▸ DOCUMENT SEGMENT
License note: rtsm[gpu] uses only Apache 2.0 / MIT dependencies. rtsm[gpu-ultralytics] adds the ultralytics package (AGPL-3.0) for FastSAM and YOLOE backends.

CUDA version: Use cu128 for most GPUs (RTX 3080–5090). For Blackwell-only features use cu130. See PyTorch install for other options.

Usage

Live — iPhone (ARKit over WebSocket)

rtsm                   # starts pipeline + API + visualization

Live — RealSense D435i + RTAB-Map

# Set io.receiver: zeromq in config/rtsm.yaml first
rtsm

Replay a Recorded Session

rtsm --replay recordings/session1

Record & Replay

# Record only (no GPU needed — works with core-only install)
rtsm --record recordings/my_session --record-only

# Record while running pipeline
rtsm --record recordings/my_session

# Replay at original rate
rtsm --replay recordings/my_session

Recordings are self-contained directories with raw WebSocket data. Replay feeds the exact same bytes through the full pipeline, preserving all time-dependent behavior.

API

curl http://localhost:8000/objects                                    # list all objects
curl "http://localhost:8000/search/semantic?query=red%20mug&top_k=5"  # semantic search
curl http://localhost:8000/stats/detailed                             # system stats
curl http://localhost:8000/stats/analytics                            # runtime analytics

Segmentation Backends

RTSM supports multiple segmentation backends via segmentation.backend in config/rtsm.yaml:

Backend	License	Description	Seg time*	Pipeline total*	Labels
`grounded_sam2`	Apache 2.0	Grounding DINO detect + SAM2 segment	217 ms	531 ms	Open-vocab (text-prompted)

▸ THINGS TO DO
#1 List every API endpoint path queried with curl in the RTSM usage notes.
#2 Render this sentence from the RTSM usage notes in Spanish: "Recordings are self-contained directories with raw WebSocket data."
#3 Answer from the RTSM usage notes:
(a) Which CUDA version is recommended for most GPUs?
(b) What license does the ultralytics package carry?
(c) What segmentation time is listed for the `grounded_sam2` backend?
The data after this point is separate material, unrelated to the RTSM usage notes.

▸ GIVEN DATA

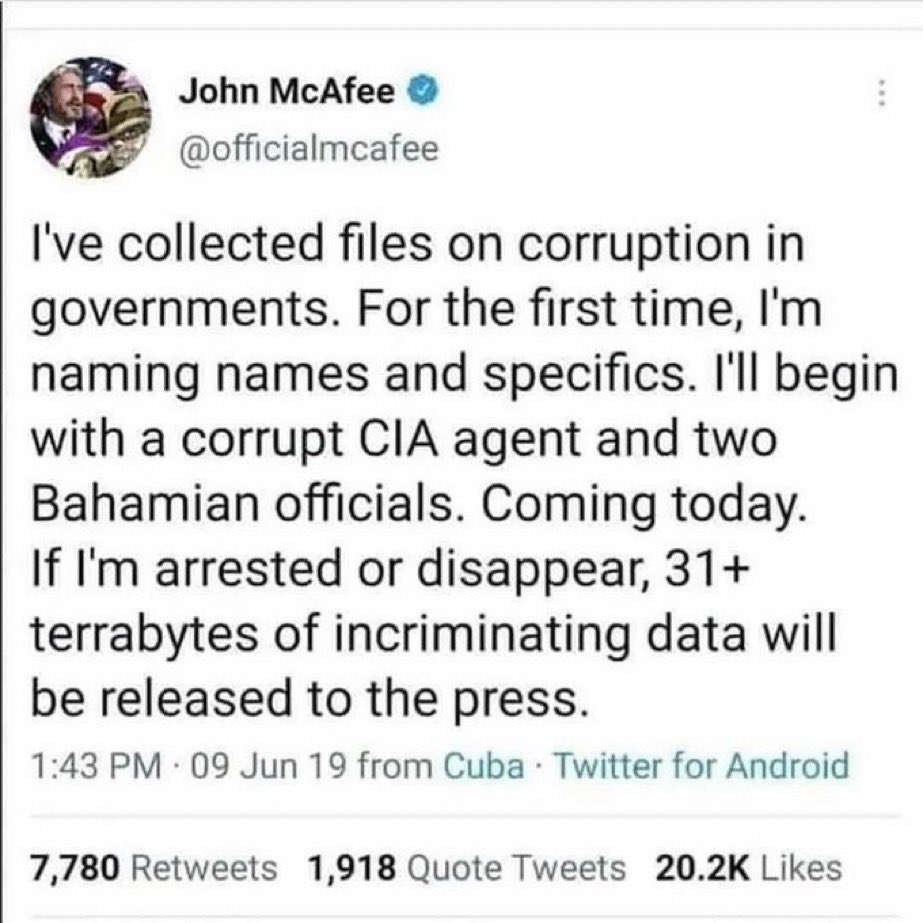Click the blue verified badge
This screenshot has width=923, height=923.
(421, 95)

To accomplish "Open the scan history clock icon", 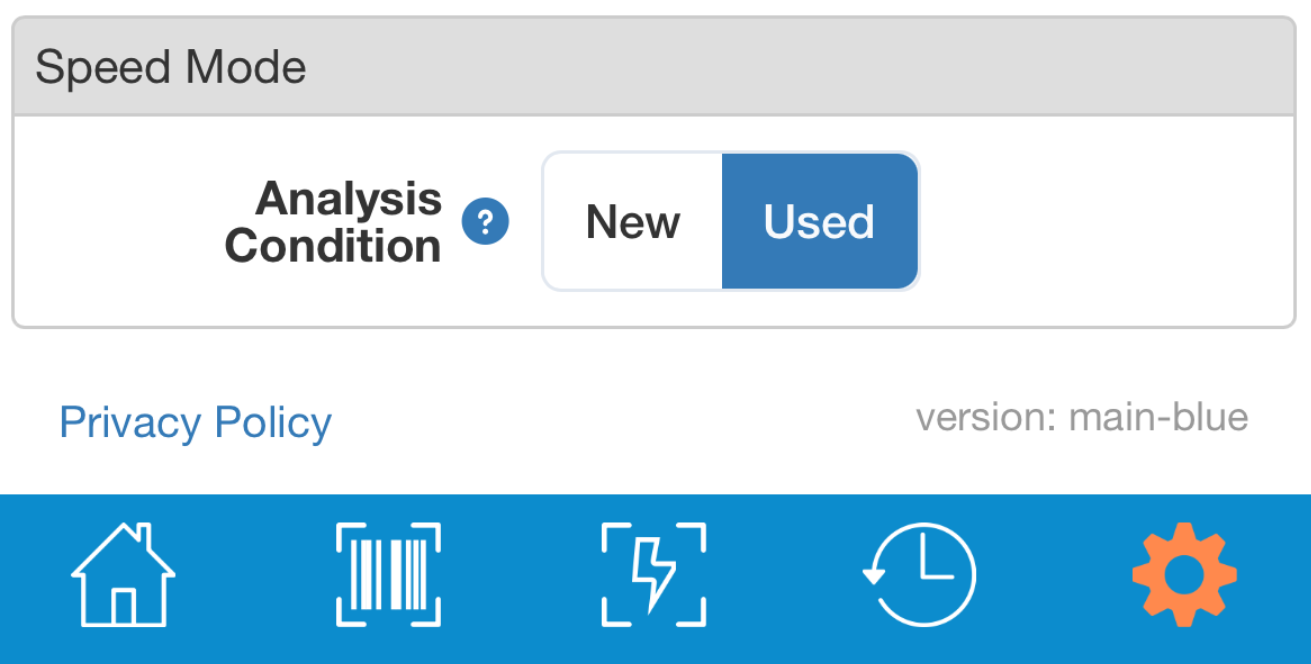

▸ SOLUTIONS BELOW
#1
/objects
/search/semantic
/stats/detailed
/stats/analytics

#2 Las grabaciones son directorios autónomos con datos WebSocket sin procesar.

#3
(a) cu128
(b) AGPL-3.0
(c) 217 ms